OpenNMT-py
OpenNMT-py copied to clipboard
Load and keep small dataset in memory when training
I'm experimenting with training a various number of training examples to see the effect on accuracy for me. Its a very easy task, so it makes sense to even use 69 examples.
When I use such small number of examples, the training script just loads the dataset many many times.
Is there a way to tell the script to keep the data in memory?
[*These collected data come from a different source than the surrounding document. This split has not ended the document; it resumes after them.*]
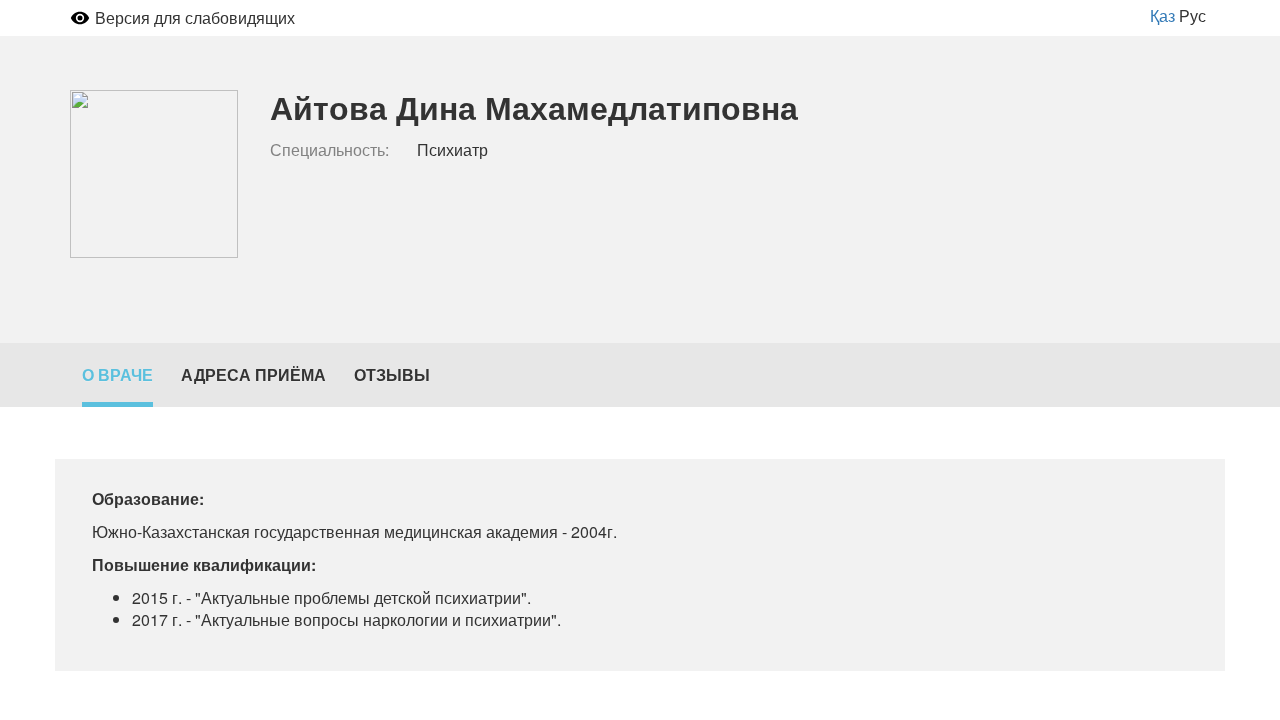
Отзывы (392, 374)
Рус (1192, 15)
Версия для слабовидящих (195, 17)
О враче (117, 374)
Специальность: (329, 150)
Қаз (1162, 15)
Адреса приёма (253, 374)
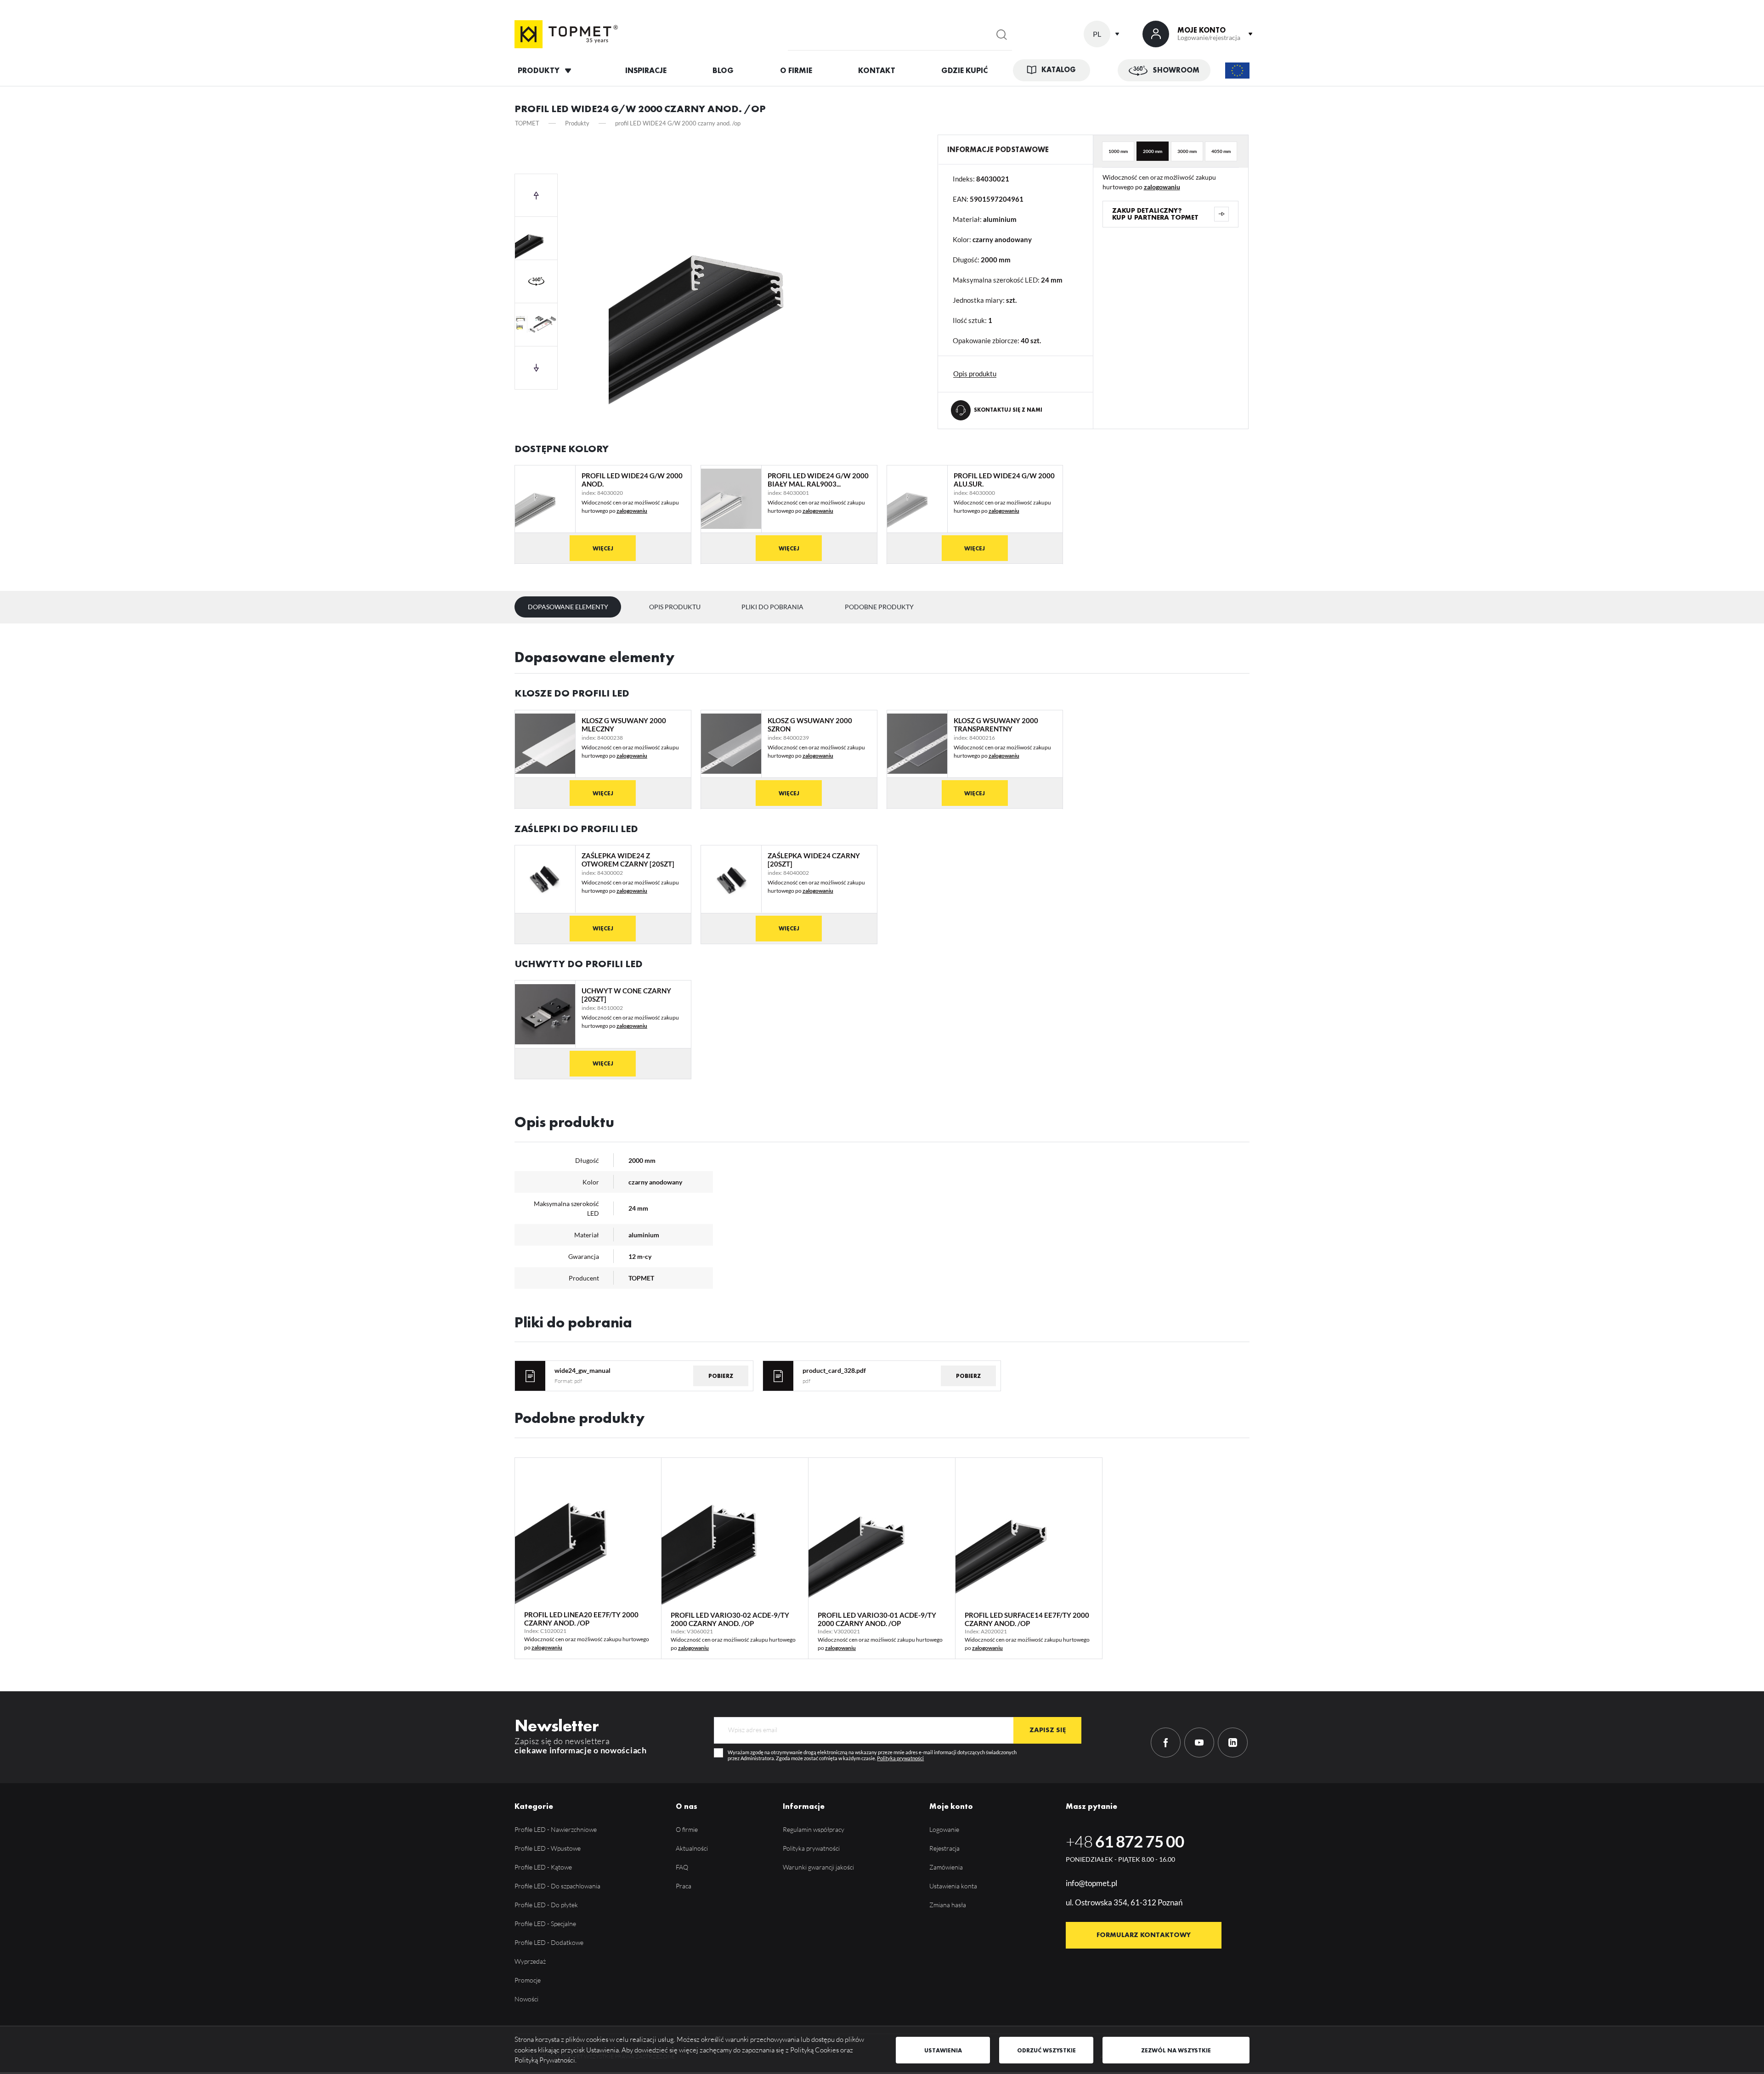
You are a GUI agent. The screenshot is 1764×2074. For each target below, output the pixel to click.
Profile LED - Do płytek (546, 1905)
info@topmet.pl (1091, 1883)
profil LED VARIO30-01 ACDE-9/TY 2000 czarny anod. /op (877, 1619)
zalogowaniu (1162, 187)
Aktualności (692, 1848)
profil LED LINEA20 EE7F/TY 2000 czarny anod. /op (581, 1618)
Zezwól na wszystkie (1176, 2050)
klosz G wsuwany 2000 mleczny (624, 724)
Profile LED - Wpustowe (547, 1848)
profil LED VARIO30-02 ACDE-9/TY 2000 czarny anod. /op (730, 1619)
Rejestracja (944, 1848)
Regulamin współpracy (813, 1829)
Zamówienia (946, 1867)
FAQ (682, 1867)
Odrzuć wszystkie (1046, 2050)
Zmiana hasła (947, 1905)
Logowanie (944, 1829)
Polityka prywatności (900, 1758)
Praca (683, 1886)
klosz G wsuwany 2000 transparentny (996, 724)
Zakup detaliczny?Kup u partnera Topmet (1155, 214)
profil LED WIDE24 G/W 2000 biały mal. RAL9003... (818, 479)
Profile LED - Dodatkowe (548, 1942)
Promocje (527, 1980)
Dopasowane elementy (568, 607)
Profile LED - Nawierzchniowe (555, 1829)
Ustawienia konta (953, 1886)
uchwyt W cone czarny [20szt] (626, 994)
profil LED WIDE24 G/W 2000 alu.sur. (1004, 479)
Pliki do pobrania (772, 607)
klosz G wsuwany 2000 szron (810, 724)
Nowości (526, 1999)
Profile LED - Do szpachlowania (557, 1886)
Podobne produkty (879, 607)
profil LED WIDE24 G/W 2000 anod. (632, 479)
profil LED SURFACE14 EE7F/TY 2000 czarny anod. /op (1027, 1619)
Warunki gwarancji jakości (818, 1867)
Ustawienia (943, 2050)
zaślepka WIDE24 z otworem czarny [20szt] (628, 859)
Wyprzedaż (530, 1961)
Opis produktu (675, 607)
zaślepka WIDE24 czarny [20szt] (814, 859)
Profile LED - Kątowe (543, 1867)
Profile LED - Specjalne (545, 1923)
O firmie (687, 1829)
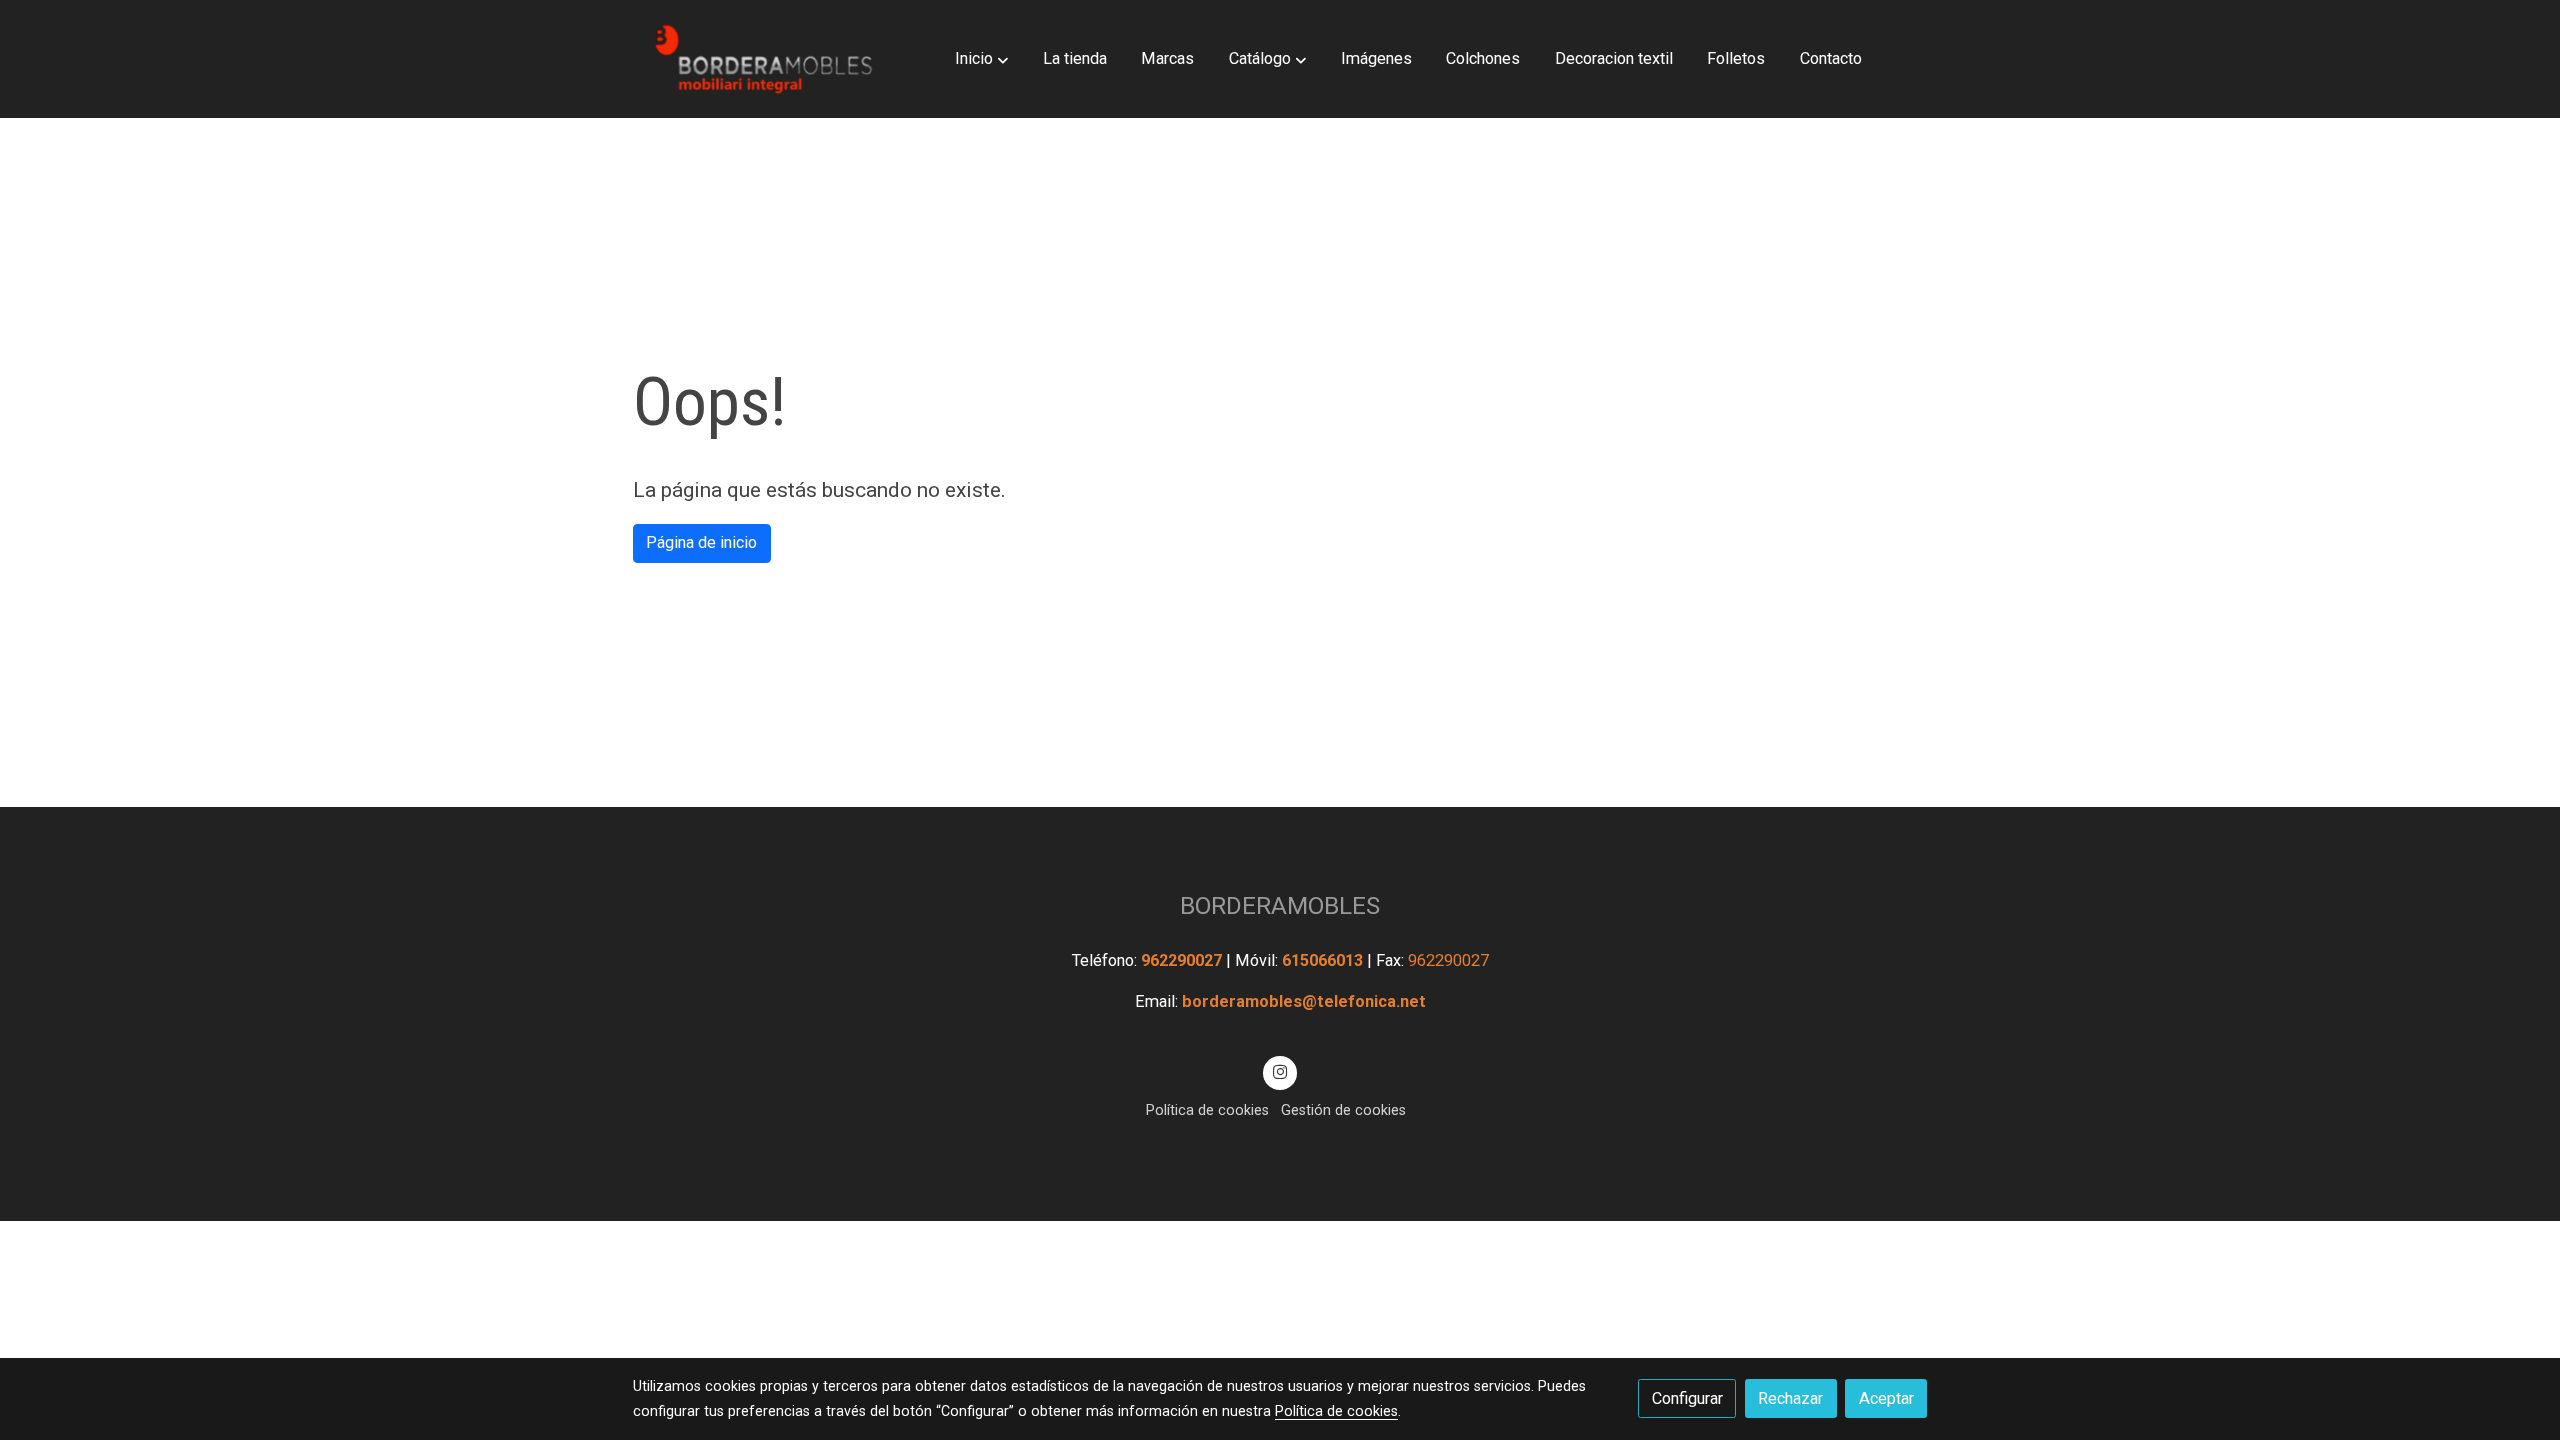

My GPU utilization is very very small, and I believe its because its spending most time on loading data.
Indeed, using so few data is quite an edge use case here.
Since you're using the legacy
version (< 2), you may try modifying the DatasetLazyIter
class to retain your data in memory instead of loading it again and again.
If you're planning on switching to 2.0, you may want to have a look at the ParallelCorpus
class. (This one may be easier to modify if you're not comfortable with the codebase.)
If you're willing to make this configurable through a flag without breaking current functionality, we'd be willing to accept a PR as it may be useful for others.
Hi, I also have the same question, How did you finally solve this problem? Thanks!
@Zhw098 as stated above the easiest solution is to modify the ParallelCorpus
class to add some caching for instance. E.g. in the load
method only read the file once, and store it in some self.cache
for instance, and then reuse it.
Else, if you're not comfortable with python, you can always make a bigger version of your dataset by concatenating it N times so that it will load less frequently...